EXERCISE OBJECTIVE: Begin at the line below that has "Delete the file" and stop after the line that has "This screenshot has width=1316, height=688.". Please restate only those lines, word for word.

GIVEN RECORDS:

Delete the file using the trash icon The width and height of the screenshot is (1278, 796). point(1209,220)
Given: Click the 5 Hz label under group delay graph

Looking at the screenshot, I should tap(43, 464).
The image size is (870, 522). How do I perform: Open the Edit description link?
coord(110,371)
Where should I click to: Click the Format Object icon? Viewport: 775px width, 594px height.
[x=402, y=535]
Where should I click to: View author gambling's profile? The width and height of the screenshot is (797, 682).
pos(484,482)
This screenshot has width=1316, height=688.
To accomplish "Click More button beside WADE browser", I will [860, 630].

...

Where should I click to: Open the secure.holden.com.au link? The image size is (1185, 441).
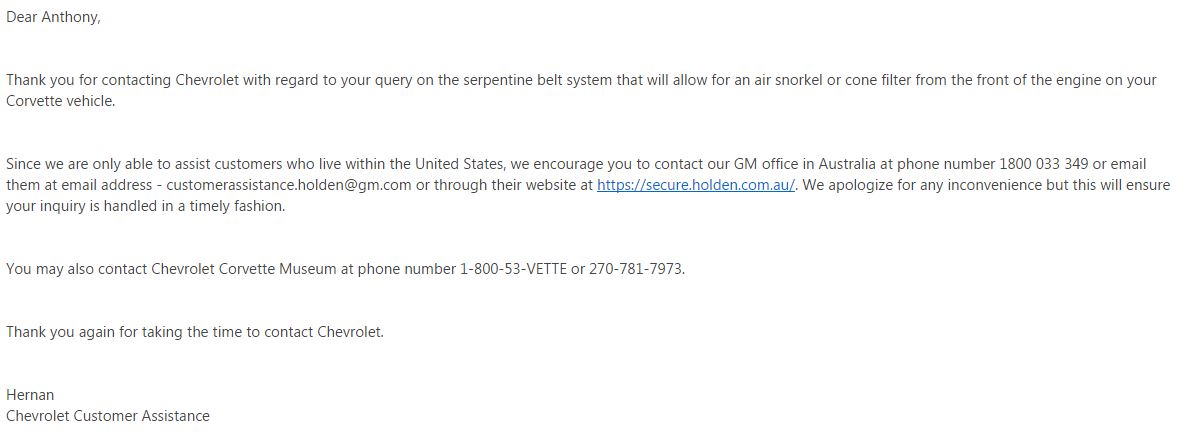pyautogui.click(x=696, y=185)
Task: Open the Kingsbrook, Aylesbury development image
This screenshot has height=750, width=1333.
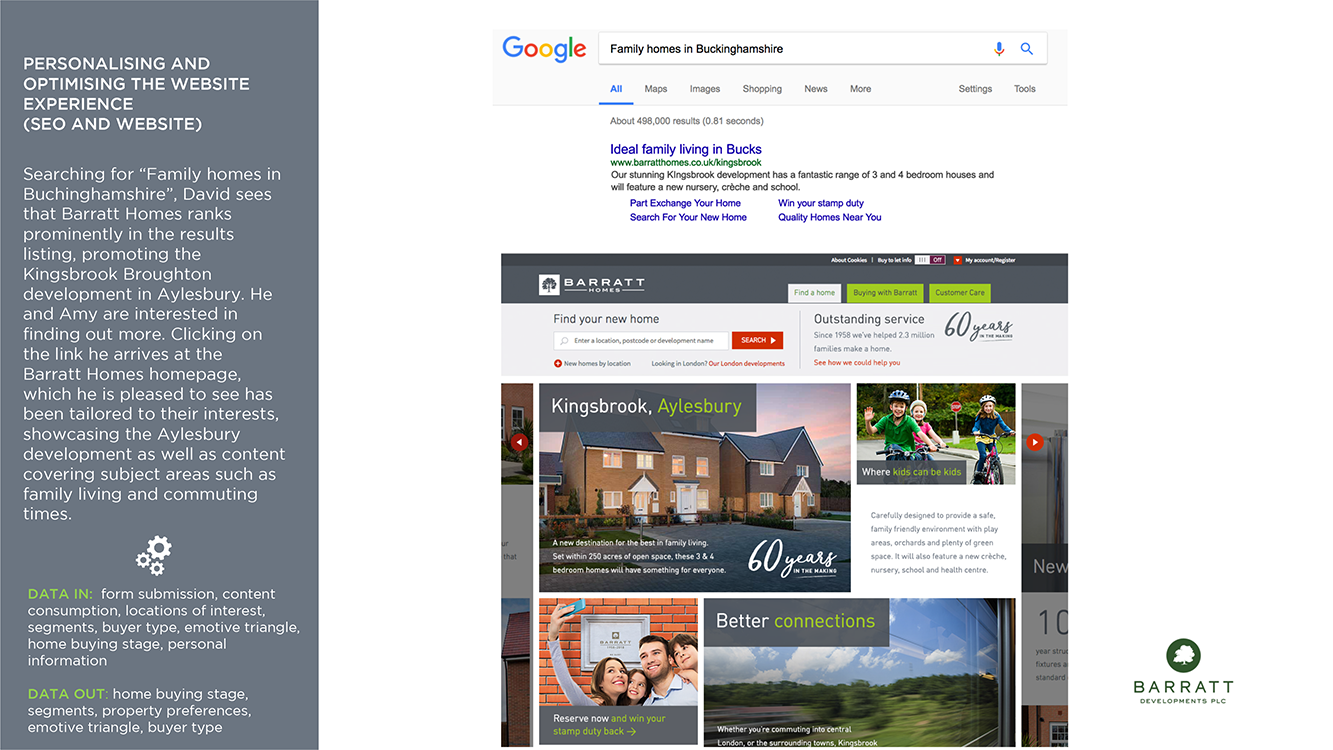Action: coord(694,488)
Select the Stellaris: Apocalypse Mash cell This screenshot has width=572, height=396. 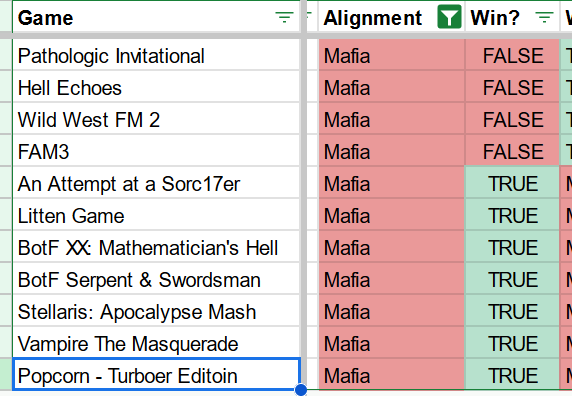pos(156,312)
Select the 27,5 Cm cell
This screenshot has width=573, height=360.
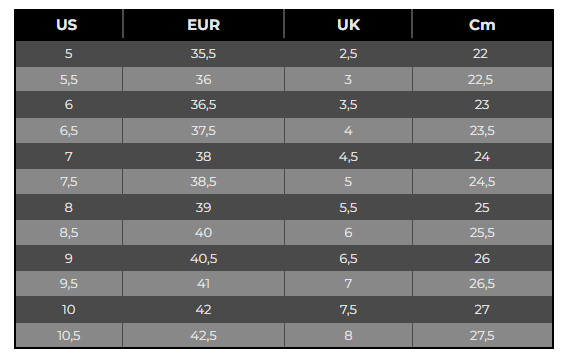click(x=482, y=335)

* * *

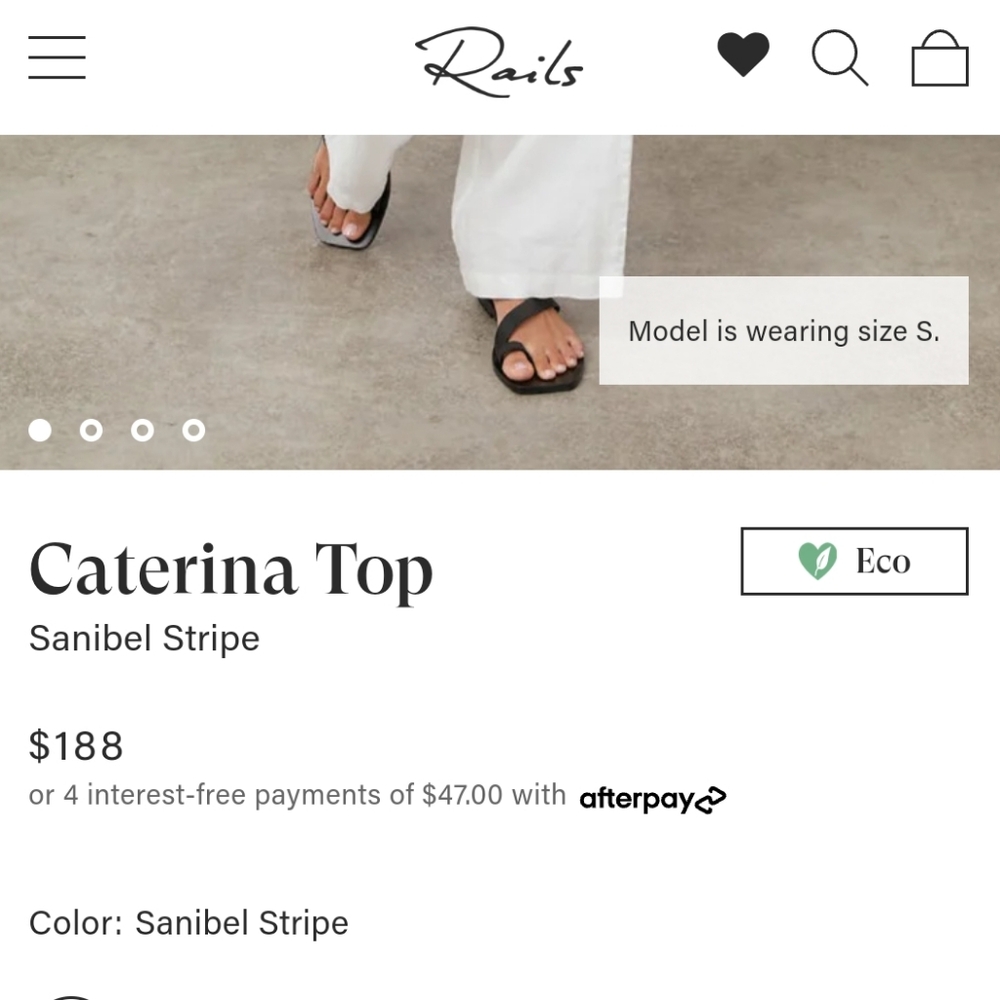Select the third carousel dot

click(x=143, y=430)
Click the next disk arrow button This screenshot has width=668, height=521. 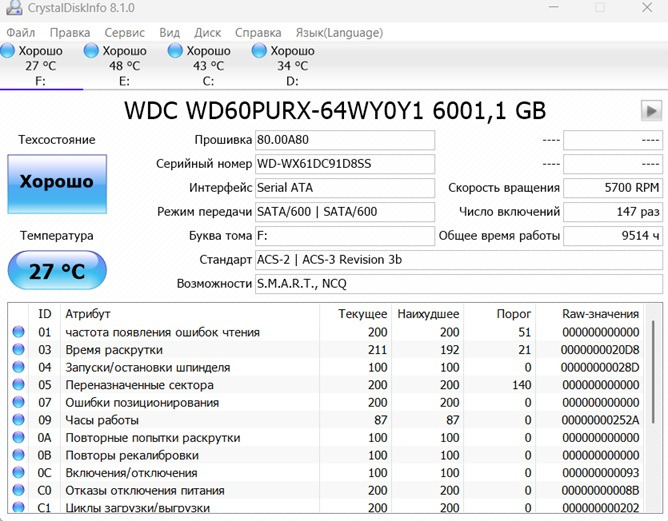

TASK OUTPUT:
Delete the file using the trash icon The width and height of the screenshot is (1278, 796). point(1209,220)
Given: Click the 5 Hz label under group delay graph

Looking at the screenshot, I should tap(43, 464).
The image size is (870, 522). How do I perform: Open the Edit description link?
coord(110,371)
Where should I click to: Click the Format Object icon? Viewport: 775px width, 594px height.
[x=402, y=535]
Where should I click to: View author gambling's profile? The width and height of the screenshot is (797, 682).
pos(484,482)
This screenshot has width=1316, height=688.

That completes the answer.